=== Task ===
Rewrite the records from the start up to and including the line with "BLOG (203, 15)", keeping the requests in place. Shift every coordinate in the answers by adding 68 to it.
━━━━━ Data excerpts ━━━━━
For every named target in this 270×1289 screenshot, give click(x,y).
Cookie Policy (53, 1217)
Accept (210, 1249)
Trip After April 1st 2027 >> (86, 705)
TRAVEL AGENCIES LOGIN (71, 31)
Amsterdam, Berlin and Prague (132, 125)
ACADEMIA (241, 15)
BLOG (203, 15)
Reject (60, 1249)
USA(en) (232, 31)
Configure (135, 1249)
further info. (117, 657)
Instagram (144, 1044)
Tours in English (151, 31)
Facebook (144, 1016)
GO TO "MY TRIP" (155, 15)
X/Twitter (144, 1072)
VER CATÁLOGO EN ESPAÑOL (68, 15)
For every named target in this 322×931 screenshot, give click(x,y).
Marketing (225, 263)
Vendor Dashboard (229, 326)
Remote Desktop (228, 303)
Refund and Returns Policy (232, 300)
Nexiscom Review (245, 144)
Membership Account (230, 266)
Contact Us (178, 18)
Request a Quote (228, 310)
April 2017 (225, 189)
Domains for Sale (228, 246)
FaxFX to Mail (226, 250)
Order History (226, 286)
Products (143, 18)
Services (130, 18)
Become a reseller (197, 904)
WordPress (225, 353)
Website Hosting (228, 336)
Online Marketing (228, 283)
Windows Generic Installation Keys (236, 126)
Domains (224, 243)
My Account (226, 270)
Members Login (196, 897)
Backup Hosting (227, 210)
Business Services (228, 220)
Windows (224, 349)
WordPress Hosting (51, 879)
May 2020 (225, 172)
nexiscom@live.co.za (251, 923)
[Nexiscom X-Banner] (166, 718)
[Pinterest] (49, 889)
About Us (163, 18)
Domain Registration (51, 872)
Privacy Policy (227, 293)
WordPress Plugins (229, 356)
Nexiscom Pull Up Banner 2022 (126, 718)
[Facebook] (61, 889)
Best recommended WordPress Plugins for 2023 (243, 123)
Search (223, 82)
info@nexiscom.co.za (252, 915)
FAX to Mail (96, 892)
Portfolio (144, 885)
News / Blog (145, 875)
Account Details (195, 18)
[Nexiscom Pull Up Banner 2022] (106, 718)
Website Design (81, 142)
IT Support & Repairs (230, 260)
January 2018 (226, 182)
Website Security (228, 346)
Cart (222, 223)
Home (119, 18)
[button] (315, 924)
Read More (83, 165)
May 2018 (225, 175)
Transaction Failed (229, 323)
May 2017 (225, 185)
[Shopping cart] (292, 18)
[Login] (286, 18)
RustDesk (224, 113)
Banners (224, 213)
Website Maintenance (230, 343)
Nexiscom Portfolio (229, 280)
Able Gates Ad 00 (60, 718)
━━━━━
=== Answer below ===
For every named target in this 270×1289 screenshot, give click(x,y).
Cookie Policy (121, 1285)
Accept (278, 1317)
Trip After April 1st 2027 >> (154, 773)
TRAVEL AGENCIES LOGIN (139, 99)
Amsterdam, Berlin and Prague (200, 193)
ACADEMIA (309, 83)
BLOG (271, 83)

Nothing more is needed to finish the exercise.